MCCLs' business models should be designed to deliver good customer outcomes with robust affordability assessments to avoid over-indebtedness, asking customers to provide additional information where necessary, the FCA said. Firms are directed to the updated affordability rules, setting out the considerations that firms must make prior to providing credit, including the customer's ability to make repayments under the relevant credit agreement, without such repayments having a significant adverse impact on their financial circumstances.

As part of its analysis, however, the FCA found indications of high proportions of accounts in arrears, which could be a sign of unaffordable lending; inadequate creditworthiness assessments; over-reliance on credit risk modelling which uses data to predict whether repayments will be made, rather than whether the customer can afford to make them, and a reliance on credit reference agency and other statistical or modelled data or tools within affordability assessments, without a full understanding of the data and its limitations.
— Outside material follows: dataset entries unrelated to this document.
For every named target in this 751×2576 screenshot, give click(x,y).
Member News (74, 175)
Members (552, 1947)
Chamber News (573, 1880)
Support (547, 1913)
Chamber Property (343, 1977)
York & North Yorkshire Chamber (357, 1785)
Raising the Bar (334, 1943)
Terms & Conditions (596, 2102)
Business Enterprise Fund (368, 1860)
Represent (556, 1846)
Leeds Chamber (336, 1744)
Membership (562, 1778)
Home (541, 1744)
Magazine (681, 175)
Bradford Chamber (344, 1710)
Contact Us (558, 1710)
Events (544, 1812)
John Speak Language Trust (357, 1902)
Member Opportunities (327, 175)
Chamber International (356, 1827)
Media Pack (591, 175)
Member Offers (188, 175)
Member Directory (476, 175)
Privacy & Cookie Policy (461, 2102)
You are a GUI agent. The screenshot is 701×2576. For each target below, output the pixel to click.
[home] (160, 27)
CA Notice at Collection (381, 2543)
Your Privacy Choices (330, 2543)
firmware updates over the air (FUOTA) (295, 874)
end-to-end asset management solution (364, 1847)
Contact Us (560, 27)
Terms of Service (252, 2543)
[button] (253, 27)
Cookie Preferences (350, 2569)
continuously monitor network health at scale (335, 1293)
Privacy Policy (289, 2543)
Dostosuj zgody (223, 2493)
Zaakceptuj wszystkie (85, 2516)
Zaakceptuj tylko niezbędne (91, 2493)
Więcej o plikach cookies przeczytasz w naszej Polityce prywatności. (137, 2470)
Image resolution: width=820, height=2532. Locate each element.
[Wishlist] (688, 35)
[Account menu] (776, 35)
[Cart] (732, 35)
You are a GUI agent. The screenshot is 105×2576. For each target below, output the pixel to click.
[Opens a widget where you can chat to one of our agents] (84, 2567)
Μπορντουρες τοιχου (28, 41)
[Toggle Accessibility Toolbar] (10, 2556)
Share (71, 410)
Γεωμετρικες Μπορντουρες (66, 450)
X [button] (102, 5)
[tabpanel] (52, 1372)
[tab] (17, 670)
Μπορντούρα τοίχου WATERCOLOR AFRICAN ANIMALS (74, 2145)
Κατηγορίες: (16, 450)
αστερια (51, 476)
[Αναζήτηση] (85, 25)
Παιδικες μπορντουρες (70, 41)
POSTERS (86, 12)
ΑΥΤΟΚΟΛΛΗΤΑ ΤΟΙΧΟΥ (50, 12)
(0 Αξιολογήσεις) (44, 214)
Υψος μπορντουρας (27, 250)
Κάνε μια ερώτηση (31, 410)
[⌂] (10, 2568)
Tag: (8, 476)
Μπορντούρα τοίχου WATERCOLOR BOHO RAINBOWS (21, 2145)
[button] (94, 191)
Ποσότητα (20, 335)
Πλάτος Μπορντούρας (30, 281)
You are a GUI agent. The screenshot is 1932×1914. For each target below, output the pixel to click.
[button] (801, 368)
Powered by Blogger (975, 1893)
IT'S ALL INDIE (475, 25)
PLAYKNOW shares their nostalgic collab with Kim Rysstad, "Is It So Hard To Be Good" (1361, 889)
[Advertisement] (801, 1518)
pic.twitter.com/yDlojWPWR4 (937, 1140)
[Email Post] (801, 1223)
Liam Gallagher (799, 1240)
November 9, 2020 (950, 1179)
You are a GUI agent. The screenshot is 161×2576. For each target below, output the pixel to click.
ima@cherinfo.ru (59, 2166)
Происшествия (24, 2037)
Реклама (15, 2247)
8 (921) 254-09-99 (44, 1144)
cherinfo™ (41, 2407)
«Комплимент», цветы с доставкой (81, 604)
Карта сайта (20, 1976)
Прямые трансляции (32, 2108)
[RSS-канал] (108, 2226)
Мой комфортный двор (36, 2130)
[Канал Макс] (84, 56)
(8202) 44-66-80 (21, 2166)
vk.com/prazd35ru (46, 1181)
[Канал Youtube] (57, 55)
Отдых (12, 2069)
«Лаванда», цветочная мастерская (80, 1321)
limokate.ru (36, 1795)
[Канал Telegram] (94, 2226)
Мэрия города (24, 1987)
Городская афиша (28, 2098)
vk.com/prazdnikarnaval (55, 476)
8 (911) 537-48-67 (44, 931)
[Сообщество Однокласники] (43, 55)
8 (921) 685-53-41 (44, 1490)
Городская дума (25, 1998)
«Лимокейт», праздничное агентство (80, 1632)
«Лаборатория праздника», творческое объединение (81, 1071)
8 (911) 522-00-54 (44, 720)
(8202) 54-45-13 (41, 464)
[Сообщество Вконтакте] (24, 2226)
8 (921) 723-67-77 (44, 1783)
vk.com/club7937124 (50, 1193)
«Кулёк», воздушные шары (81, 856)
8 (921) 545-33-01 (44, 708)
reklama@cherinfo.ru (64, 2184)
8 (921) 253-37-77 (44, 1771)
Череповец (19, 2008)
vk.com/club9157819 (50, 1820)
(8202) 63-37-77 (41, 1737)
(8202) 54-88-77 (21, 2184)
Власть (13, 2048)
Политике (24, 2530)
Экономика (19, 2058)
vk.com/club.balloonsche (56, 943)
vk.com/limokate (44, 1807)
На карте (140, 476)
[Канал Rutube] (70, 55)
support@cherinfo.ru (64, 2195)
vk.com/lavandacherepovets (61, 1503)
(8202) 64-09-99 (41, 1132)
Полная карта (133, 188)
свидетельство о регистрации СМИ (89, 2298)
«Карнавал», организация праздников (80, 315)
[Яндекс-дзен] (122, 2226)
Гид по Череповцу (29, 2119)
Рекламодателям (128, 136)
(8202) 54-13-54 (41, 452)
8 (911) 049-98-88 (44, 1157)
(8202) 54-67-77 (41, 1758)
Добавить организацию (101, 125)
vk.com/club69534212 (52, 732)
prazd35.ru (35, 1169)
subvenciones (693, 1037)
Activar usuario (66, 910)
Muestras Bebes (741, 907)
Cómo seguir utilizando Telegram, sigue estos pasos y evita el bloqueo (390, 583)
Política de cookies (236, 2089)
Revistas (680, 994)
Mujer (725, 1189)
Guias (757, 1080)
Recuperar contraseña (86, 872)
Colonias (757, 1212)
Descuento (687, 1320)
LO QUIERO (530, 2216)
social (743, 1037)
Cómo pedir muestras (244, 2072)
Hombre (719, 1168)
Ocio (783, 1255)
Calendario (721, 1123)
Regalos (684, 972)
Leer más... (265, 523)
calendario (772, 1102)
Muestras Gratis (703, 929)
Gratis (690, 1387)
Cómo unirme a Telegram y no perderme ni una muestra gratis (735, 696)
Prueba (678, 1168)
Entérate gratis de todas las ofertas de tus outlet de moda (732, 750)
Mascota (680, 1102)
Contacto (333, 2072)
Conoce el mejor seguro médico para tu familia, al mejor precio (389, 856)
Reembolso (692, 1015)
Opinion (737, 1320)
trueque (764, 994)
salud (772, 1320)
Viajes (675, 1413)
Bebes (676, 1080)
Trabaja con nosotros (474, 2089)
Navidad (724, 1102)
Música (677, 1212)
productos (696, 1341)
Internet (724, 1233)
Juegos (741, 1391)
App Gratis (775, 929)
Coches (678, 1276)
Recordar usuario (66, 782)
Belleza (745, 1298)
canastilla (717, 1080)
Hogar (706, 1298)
As a result, more rigorous assessments should be made of the affordability risk posed to customers by the credit they are applying for. Firms should look at individual circumstances, especially for higher risk customers, when making lending decisions, avoiding overreliance on data and automation.

Treatment of customers in arrears

The FCA also found firms are failing to establish and implement clear, effective and appropriate policies and procedures for customers in arrears, resulting in unfair or inappropriate outcomes for those facing financial difficulties. The regulator is concerned about the inadequate treatment of these customers and how firms maintain appropriate oversight where they have outsourced arrears management activities, such as debt collection.

Firms should have clear and effective policies and procedures for customers who fall into arrears; ensure appropriate skills and resources are in place to deliver these, and ensure they are treating customers fairly.

In the letter, the FCA also reminded firms that even where they outsourced their arrears management activities, they are responsible for ensuring regulatory compliance, as per SYSC 8.1.6R. This would include having appropriate oversight and governance for the activities carried out by the outsourced firm.

Embedding of regulatory changes

The FCA explains that as part of its Credit Card Market Study, it developed remedies to tackle persistent debt and provide earlier intervention. The regulator has found however that firms are potentially treating customers unfairly while embedding and responding to FCA credit card persistent debt regulatory remedies. These remedies are intended to address the problem of credit cards being improperly and expensively used for long-term borrowing.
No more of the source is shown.